0

I'm building indexes that seems to work like this

    doc = search.Document(doc_id=str(article.key()), fields=[
        search.TextField(name='title', value=article.title),
        search.TextField(name='text', value=article.text),
        search.TextField(name='city', value=article.city),
        search.TextField(name='region', value=article.region),
        search.NumberField(name='cityID', value=city_entity.key().id()),
        search.NumberField(name='regionID', value=region_entity.key().id()),
        search.NumberField(name='category', value=int(article.category)),
        search.NumberField(name='constant', value=1),
        search.NumberField(name='articleID', value=article.key().id()),
        search.TextField(name='name', value=article.name)
        ], language='en')
    search.Index(name='article').add(doc)
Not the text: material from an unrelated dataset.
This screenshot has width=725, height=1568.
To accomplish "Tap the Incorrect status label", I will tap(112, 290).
The app gets a new article that populates the index by the code above which seems to work. The index is built and I can search the entities with search API. But I don't want older articles than 60 days, so how can I adjust to that? There is a "created" and "updated" timestamp for the entity:

added = db.DateTimeProperty(verbose_name='added', auto_now_add=True)  # readonly
modified = db.DateTimeProperty(verbose_name='modified',
                                   auto_now_add=True)
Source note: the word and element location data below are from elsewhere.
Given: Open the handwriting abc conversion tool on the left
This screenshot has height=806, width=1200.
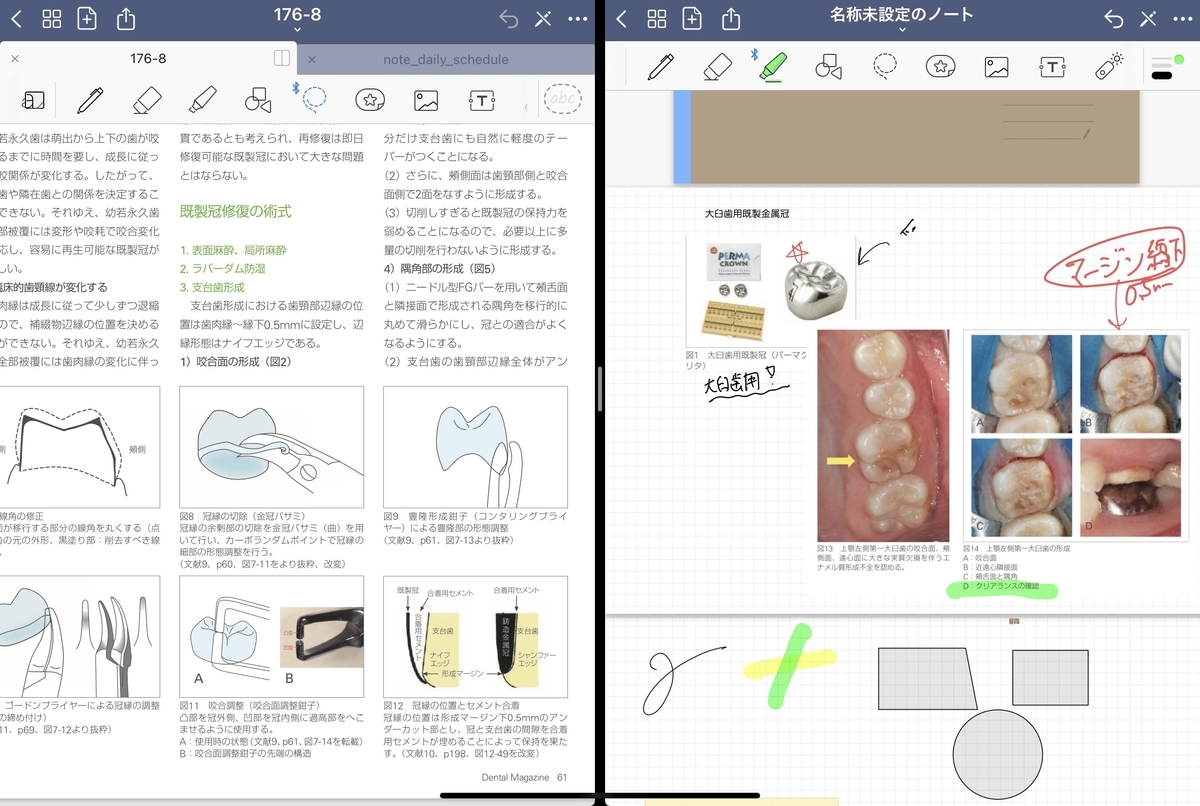Looking at the screenshot, I should click(562, 100).
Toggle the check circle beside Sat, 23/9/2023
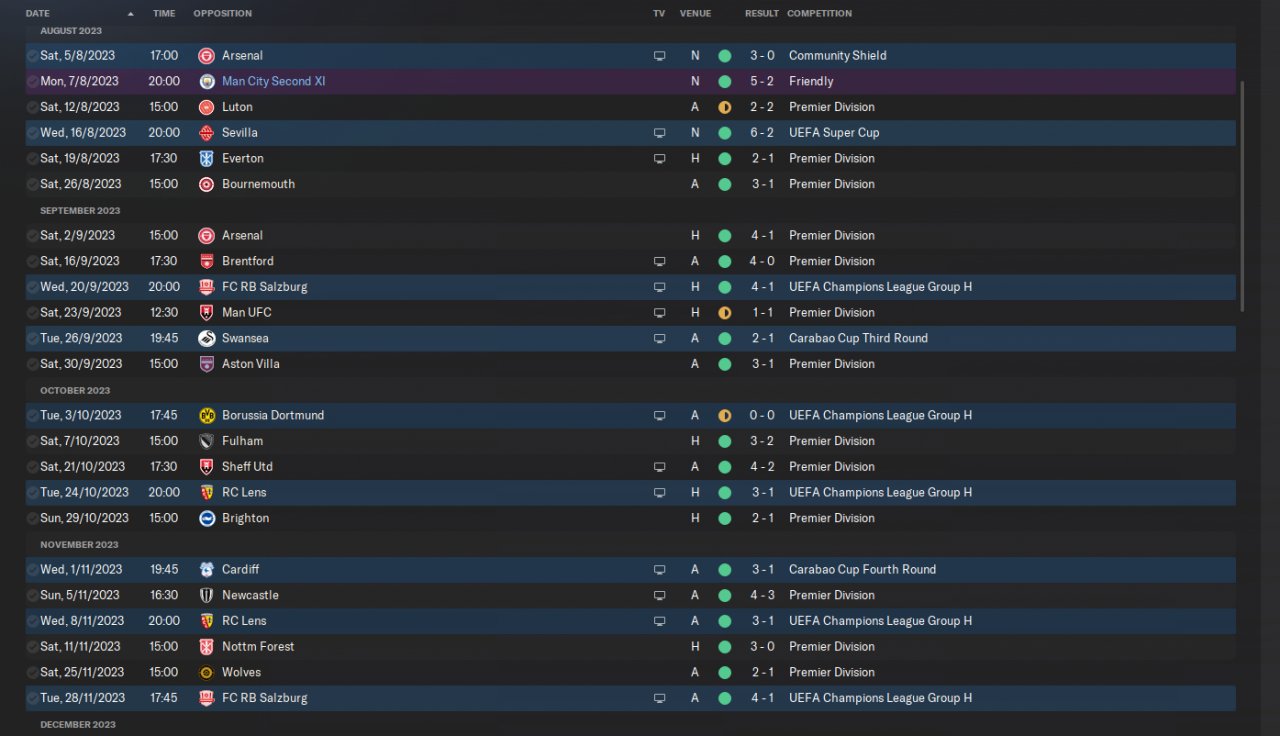This screenshot has width=1280, height=736. (x=33, y=313)
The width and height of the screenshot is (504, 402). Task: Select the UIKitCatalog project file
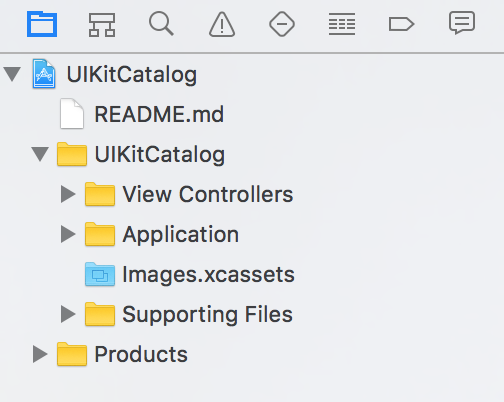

Should I have a cron job every 24 hrs that rebuilds the entire index, or a cron job every 24 hrs that removes the oldest entities from the index? Now I'm not adding the addedand modified variables to the index which can be useful also in the index, if I want to search for e.g. a certain timestamp in the index(?) so now that I see that it's working I ask if I aslo much act on the index variables and add the added and modified variables to the index?

Niklas Rosencrantz
  • 25,640
  • 75
  • 229
  • 424

1 Answers1

1

Indexes are built automatically and continuously and you have no control over this process. When an entity is changed (or created/removed) the index gets updated. There is no way to exclude certain entities from this.

If you do not need old documents at all then you should remove them.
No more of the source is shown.